Bekanntgabewille des FA bei versehentlicher elektronischer
Bescheidfreigabe
Verböserung bei Einspruch gegen
Änderungsbescheid
Änderung wegen neuer Tatsachen bei endgültiger
Veranlagung trotz bekannter Unvollständigkeit der erklärten
Besteuerungsgrundlagen
Leitsatz
1. Die wirksame Bekanntgabe eines
Bescheids durch eine Finanzbehörde setzt einen durch einen zuständigen, die
Finanzbehörde repräsentierenden Bediensteten (z. B. Sachbearbeiter,
Sachgebietsleiter, Vorsteher) gebildeten Bekanntgabewillen voraus. Für die
Frage, ob ein zuständiger Bediensteter den Bekanntgabewillen gebildet hat,
kommt es nicht darauf an, ob dieser aufgrund der behördeninternen
Zuständigkeitsregelung für den betreffenden Fall zuständig war. Daher ist von
einem Bekanntgabewillen und einer wirksamen Bekanntgabe auszugehen, wenn der
Amtsvorsteher in seiner Eigenschaft als Sachgebietsleiter der
Rechtsbehelfsstelle bei der Bearbeitung eines Einspruchs für ein Vorjahr im
EDV-System des FA versehentlich infolge Fahrlässigkeit durch Klicken auf die
Schaltfläche „Schließen” nicht nur die vom Einspruch erfasste
Veranlagung des Vorjahres, sondern auch die vom Veranlagungssachbearbeiter
zwischengespeicherten, vom Einspruch nicht erfassten
Einkommensteuerveranlagungsdaten des Streitjahres freigegeben, dadurch
unabsichtlich einen bestandskräftigen Einkommensteuerbescheid für das
Streitjahr erlassen und den mangelnden Bekanntgabewillen dem Empfänger auch
nicht vor Zugang des Bescheids mitgeteilt hat.

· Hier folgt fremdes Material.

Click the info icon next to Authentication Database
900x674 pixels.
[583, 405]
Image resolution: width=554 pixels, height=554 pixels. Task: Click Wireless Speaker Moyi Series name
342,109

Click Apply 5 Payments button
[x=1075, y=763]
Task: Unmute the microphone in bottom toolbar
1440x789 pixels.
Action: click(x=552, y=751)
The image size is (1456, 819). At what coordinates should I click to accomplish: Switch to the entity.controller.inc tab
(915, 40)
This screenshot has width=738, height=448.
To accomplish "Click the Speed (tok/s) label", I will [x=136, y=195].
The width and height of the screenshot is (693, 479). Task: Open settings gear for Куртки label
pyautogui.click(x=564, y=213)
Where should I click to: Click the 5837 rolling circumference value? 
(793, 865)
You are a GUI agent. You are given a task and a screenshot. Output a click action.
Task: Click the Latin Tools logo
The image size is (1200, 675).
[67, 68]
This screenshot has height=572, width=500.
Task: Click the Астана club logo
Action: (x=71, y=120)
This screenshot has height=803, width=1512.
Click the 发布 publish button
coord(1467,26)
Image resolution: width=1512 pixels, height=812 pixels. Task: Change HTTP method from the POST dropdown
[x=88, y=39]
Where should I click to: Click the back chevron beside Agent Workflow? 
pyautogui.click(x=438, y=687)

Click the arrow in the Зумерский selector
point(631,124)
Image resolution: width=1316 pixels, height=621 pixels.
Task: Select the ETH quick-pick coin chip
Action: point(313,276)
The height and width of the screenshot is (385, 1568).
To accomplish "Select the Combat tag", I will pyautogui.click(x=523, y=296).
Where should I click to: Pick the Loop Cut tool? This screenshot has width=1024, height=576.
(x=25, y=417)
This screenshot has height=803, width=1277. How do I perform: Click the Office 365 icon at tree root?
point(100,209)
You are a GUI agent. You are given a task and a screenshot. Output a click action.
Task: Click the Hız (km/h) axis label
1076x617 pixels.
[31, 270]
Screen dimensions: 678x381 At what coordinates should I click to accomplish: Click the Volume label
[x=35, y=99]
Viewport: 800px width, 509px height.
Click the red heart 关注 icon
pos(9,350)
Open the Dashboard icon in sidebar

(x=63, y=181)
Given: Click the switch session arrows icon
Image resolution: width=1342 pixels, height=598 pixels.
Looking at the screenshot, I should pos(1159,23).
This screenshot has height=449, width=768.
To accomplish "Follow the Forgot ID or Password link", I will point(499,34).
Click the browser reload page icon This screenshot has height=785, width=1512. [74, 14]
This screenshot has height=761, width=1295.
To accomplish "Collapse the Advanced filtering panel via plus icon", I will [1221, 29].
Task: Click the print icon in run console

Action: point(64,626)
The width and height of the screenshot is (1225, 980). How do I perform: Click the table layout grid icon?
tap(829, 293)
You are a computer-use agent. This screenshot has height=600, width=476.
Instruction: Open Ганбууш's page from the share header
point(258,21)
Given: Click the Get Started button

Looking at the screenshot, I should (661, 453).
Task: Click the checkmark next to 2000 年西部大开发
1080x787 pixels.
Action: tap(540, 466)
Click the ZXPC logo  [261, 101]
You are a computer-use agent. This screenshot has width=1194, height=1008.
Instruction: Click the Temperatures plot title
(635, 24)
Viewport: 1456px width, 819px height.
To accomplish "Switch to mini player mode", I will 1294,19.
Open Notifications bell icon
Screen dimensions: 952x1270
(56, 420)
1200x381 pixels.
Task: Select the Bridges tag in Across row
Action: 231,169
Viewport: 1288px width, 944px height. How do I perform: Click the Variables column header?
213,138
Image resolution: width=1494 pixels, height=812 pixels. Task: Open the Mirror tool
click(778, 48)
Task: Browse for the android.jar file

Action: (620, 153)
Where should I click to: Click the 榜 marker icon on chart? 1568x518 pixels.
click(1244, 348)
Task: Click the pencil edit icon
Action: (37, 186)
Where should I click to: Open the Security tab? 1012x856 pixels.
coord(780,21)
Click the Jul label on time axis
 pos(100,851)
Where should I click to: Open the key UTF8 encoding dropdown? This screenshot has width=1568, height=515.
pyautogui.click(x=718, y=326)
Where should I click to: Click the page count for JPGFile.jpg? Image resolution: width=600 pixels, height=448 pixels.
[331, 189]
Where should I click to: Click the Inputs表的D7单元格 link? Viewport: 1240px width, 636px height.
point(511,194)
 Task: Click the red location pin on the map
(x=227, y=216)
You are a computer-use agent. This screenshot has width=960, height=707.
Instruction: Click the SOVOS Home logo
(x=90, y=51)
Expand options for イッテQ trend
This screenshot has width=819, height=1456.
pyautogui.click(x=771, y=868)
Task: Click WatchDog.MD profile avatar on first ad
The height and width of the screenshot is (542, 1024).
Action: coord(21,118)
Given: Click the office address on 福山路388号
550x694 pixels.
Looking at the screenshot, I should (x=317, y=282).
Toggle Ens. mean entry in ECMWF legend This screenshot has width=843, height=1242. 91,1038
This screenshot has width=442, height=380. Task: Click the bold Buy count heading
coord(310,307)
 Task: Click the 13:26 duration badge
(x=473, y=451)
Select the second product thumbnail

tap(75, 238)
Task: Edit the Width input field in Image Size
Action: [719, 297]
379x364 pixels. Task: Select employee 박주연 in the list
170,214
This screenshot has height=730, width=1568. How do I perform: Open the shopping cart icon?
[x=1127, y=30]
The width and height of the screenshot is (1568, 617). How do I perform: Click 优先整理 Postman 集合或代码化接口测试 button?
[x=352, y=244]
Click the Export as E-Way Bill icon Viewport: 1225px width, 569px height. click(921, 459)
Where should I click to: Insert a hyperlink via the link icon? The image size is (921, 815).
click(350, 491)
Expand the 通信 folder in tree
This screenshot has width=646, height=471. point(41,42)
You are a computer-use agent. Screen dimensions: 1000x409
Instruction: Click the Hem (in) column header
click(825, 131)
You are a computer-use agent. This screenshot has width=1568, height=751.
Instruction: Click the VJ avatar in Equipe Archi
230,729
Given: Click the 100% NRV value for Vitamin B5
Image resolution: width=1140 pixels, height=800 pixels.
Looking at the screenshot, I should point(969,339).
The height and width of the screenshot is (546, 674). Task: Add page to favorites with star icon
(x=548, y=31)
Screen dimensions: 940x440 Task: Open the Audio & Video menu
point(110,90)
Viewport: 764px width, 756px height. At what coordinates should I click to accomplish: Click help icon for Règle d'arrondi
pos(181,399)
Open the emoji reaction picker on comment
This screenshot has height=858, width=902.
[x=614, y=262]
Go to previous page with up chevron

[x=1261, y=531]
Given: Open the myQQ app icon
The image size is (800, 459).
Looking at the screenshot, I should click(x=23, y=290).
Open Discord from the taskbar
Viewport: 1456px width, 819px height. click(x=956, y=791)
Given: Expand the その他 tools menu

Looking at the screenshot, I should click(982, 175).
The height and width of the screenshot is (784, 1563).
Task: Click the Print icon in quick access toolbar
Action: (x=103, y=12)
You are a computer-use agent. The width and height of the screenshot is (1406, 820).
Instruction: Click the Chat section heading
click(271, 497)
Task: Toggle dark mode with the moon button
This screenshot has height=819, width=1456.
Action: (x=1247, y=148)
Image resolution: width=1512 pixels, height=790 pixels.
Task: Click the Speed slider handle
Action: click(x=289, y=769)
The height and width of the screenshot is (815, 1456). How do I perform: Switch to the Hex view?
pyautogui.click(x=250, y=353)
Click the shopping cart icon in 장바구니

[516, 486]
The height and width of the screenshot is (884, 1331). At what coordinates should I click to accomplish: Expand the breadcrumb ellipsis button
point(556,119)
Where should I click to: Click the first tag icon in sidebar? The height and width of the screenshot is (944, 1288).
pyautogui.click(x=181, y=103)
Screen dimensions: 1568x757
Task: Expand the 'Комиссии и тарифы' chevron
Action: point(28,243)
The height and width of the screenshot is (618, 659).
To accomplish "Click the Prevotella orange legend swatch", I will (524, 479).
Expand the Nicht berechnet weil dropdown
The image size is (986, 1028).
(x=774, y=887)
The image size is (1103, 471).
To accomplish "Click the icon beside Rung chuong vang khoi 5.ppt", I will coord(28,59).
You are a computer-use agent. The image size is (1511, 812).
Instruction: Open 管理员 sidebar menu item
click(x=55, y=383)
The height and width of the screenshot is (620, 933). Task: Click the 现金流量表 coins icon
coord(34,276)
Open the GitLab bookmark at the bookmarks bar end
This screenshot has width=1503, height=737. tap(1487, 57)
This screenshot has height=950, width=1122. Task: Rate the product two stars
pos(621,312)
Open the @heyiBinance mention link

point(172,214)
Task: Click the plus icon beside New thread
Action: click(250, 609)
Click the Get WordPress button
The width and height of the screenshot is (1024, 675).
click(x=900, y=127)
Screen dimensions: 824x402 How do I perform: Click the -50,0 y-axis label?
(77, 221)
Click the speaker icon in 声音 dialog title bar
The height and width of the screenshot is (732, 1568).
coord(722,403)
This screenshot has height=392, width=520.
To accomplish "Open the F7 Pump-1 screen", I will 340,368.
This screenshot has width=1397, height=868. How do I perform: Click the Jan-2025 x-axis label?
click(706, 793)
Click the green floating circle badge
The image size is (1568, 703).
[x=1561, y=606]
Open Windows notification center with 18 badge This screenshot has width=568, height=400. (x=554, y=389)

2. Hat das FA den unter 1.
versehentlich erlassenen, tatsächlich aber wirksamen Bescheid später zu Unrecht
als nichtig erklärt und gleichzeitig einen aus seiner Sicht erstmaligen
Bescheid unter Vorbehalt der Nachprüfung erlassen, so ist dieser spätere
Bescheid als Änderungsbescheid zu behandeln; im Rahmen des Einspruchsverfahrens
gegen diesen Änderungsbescheid ist das FA bei Erfüllung der Voraussetzungen
einer Änderungsvorschrift (hier: neue Tatsachen nach § 173 Abs. 1 Nr. 1 AO) zu
einer Verböserung berechtigt.
3. War dem FA bei Erlass eines
Einkommensteuerbescheids aufgrund des Vorliegens von Veräußerungsanzeigen
bekannt, dass die Klägerin im Streitjahr ein unbebautes Grundstück erworben,
mit zwei Wohnungen bebaut und eine Wohnung im Streitjahr verkauft hat hat,
konnte das FA aufgrund dieser Angaben aber nicht feststellen, ob und in welcher
Höhe daraus steuerpflichtige Einkünfte entstanden sind und unter welche
Einkunftsart diese ggf. zu subsumieren sind, und hat es gleichwohl eine
endgültige Veranlagung ohne Ansatz von Einkünften aus dem Grundstücksgeschäft
durchgeführt, so ist das FA trotz der fahrlässig unterbliebenen weiteren
Sachverhaltsaufklärung später zu einer Änderung des bestandskräftigen Bescheids
nach § 173 Abs.1 Nr. 1 AO und der nachträglichen Besteuerung des
Grundstücksgeschäfts berechtigt, wenn die Steuerpflichtige ihrerseits hierzu in
der Steuererklärung falsche bzw. unvollständige Angaben gemacht hat und ihr
deswegen ebenfalls eine erhebliche Pflichtverletzung anzulasten ist.